A Midsummer (Night's Dream And The) Tempest

After rereading Poul Anderson's Three Hearts And Three Lions, the logical next step is to reread his A Midsummer Tempest (London, 1975). Both are alternative history fantasies and the hero of the former cameos in the latter.

Chapter i of A Midsummer Tempest reads like historical fiction because it describes a battle in the English Civil War. Chapter ii reads like science fiction (sf) because it presents anachronistic technological advances, a railway and semaphores near industrialised Leeds and Bradford, in the seventeenth century. Chapter vi reveals that we are reading a fantasy because Oberon calls forth the Faerie folk and they refer to both Titania and Puck.

  Chapter xii reveals the basis of the fantasy, or are we back to sf? This seventeenth century occurs on a parallel Earth, an idea that can be rationalised scientifically. What differentiates this parallel is that Shakespeare was a historian, not a playwright.

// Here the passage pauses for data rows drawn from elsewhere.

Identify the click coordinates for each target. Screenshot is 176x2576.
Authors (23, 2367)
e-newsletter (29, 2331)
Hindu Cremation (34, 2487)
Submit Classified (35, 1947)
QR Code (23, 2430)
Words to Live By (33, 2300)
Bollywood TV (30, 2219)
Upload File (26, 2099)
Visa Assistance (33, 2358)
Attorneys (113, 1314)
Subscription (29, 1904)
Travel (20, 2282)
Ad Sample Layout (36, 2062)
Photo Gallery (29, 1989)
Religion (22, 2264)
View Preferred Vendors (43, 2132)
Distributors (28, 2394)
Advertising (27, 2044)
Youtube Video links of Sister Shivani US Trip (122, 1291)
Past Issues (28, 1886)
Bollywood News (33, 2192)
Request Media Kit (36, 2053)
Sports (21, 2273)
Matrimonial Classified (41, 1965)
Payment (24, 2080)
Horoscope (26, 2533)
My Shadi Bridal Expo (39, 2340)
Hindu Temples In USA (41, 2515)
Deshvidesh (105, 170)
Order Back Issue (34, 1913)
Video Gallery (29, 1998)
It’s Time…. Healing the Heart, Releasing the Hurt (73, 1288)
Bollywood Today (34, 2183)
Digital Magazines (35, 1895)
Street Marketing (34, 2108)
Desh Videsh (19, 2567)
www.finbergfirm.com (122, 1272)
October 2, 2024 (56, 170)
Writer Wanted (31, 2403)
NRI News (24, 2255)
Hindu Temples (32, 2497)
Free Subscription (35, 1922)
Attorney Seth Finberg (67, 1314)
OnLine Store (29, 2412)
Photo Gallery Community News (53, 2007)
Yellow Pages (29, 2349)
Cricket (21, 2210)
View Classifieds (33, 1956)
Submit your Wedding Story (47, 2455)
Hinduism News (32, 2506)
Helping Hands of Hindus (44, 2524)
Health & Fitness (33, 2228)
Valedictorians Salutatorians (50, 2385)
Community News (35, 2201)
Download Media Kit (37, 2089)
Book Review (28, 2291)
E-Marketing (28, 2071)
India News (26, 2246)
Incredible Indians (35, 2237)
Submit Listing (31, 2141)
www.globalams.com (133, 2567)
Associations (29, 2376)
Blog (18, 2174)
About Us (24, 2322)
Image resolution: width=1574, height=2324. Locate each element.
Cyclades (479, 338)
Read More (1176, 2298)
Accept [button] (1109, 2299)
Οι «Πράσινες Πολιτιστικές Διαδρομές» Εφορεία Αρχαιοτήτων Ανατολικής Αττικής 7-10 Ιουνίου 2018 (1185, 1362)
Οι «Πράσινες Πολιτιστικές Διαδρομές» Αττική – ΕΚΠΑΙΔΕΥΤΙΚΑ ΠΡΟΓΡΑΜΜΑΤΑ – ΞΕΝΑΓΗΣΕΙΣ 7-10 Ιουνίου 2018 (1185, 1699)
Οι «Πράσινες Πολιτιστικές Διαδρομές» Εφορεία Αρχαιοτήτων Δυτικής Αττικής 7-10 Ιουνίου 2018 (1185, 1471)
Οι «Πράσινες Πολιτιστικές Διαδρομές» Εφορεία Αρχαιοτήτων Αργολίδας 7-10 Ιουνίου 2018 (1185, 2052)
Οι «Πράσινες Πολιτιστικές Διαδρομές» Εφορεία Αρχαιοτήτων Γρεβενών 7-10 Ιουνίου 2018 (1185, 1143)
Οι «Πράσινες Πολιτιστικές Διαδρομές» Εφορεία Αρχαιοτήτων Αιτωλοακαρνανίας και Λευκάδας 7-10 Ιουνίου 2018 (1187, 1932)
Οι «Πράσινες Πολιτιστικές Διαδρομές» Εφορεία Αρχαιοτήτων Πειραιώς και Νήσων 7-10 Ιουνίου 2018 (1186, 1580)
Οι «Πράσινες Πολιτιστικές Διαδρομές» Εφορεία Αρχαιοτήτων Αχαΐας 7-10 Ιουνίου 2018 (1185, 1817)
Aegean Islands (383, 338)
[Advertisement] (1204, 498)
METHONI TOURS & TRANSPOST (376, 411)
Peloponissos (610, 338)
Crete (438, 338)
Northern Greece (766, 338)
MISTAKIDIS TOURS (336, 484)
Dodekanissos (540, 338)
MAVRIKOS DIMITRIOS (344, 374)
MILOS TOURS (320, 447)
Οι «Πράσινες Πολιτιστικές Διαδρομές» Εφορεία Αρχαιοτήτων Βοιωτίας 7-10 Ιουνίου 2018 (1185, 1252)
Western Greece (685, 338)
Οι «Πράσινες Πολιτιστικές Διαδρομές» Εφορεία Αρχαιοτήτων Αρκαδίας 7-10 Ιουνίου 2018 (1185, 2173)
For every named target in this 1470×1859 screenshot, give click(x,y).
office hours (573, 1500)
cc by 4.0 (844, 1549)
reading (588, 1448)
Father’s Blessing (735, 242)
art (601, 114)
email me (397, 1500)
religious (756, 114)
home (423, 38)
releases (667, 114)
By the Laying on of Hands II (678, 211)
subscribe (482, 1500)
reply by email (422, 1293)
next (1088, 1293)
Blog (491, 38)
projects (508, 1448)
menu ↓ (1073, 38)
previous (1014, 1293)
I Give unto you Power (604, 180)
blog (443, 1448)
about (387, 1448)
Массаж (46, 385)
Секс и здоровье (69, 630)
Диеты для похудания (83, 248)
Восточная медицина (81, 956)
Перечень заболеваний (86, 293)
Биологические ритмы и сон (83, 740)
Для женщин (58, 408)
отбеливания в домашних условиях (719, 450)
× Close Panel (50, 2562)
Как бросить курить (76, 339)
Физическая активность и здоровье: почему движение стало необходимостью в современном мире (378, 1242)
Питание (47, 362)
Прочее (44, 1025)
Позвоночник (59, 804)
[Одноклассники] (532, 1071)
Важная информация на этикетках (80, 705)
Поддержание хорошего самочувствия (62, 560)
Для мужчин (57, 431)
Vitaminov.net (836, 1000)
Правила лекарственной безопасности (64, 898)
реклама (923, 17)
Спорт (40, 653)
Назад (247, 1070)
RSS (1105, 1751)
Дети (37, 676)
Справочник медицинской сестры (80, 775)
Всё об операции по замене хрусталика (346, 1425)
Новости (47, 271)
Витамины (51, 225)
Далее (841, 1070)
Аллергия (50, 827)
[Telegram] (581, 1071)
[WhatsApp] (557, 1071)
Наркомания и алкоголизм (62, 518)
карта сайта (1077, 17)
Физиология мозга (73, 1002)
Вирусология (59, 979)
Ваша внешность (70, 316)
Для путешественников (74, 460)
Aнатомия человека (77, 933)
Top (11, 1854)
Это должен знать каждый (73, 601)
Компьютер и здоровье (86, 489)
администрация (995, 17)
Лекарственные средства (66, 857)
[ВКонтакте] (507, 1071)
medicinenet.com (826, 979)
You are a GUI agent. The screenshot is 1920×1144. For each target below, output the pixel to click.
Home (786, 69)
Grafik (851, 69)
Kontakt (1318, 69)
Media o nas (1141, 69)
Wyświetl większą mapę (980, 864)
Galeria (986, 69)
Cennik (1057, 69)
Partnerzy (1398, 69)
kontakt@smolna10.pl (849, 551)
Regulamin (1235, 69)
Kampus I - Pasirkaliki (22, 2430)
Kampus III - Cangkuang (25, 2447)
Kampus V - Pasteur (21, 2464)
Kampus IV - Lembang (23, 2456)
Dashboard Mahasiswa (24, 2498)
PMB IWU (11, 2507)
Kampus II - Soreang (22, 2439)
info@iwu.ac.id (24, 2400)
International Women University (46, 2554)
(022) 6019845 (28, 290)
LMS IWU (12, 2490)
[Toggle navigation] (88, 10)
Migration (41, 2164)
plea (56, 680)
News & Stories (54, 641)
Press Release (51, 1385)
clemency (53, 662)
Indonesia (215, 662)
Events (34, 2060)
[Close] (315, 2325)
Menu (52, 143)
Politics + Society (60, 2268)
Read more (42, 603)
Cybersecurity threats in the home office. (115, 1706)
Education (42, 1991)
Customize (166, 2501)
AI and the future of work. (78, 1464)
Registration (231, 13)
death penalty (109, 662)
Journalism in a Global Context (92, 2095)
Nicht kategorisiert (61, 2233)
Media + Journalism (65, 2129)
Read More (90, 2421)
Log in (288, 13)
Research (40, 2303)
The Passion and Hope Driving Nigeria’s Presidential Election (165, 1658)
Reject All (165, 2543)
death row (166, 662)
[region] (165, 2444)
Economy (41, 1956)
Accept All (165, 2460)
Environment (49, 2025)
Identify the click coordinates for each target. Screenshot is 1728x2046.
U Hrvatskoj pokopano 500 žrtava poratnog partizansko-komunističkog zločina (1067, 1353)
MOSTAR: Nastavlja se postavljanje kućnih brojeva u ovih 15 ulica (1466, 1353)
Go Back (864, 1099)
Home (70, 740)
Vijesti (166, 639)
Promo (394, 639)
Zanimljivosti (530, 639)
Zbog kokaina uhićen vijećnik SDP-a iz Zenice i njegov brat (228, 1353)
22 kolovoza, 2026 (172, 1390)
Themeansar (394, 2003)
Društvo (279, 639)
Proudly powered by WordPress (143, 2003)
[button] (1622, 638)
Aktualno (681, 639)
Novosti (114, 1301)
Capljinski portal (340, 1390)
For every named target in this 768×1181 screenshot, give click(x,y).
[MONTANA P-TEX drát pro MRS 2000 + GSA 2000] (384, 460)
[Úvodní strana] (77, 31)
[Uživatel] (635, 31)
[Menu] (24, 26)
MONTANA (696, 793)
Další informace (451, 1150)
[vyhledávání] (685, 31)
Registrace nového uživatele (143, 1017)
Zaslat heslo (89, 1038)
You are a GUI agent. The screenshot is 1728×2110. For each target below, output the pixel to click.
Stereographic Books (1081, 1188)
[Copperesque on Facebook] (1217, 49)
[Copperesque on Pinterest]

Thus, Faeries exist and there were clocks in Caesar's time and cannon in Hamlet's. Therefore, their world was technologically ahead of ours from an early date so that their Industrial Revolution was able to start in the seventeenth century. That single premise explains all the discrepancies. There are either infinite or factorial N universes but, in this and the related volumes, we learn of six:

the Shakespearean history;

the Carolingian romantic history where Holger Danske originated;

our history where Holger, in a different identity, saved Niels Bohr from the Nazis;

an Aztec pantheon history from which Holger barely escapes while trying to return from our world to his Carolingian history;

a history in which the effects of cold iron were degaussed about 1900, thus magical/"paraphysical" forces were technologised, World War II was against the Saracen Caliphate and inter-cosmic travel has begun;

the pocket universe or interuniversal nexus containing the Old Phoenix where Shakespeareans, a Carolingian and a "paraphysicist" meet.

A Midsummer Tempest is to be recommended both for creative imagination and for literary style, with verse and poetry disguised as prose:

" 'Mesim 'twar wise we haul our skins from heare,' panted the dragoon, 'while still they may hold wine.'
" 'And while I yet may hope to bring together men enough that they can cover their retreat...and mine,' Rupert said." (p. 6)

Rearranged as dramatic verse, that becomes:

Dragoon: Mesim 'twar wise we haul our skins from heare
While still they may hold wine.
Rupert: And while I yet may hope to bring together men
Enough that they can cover their retreat...and mine.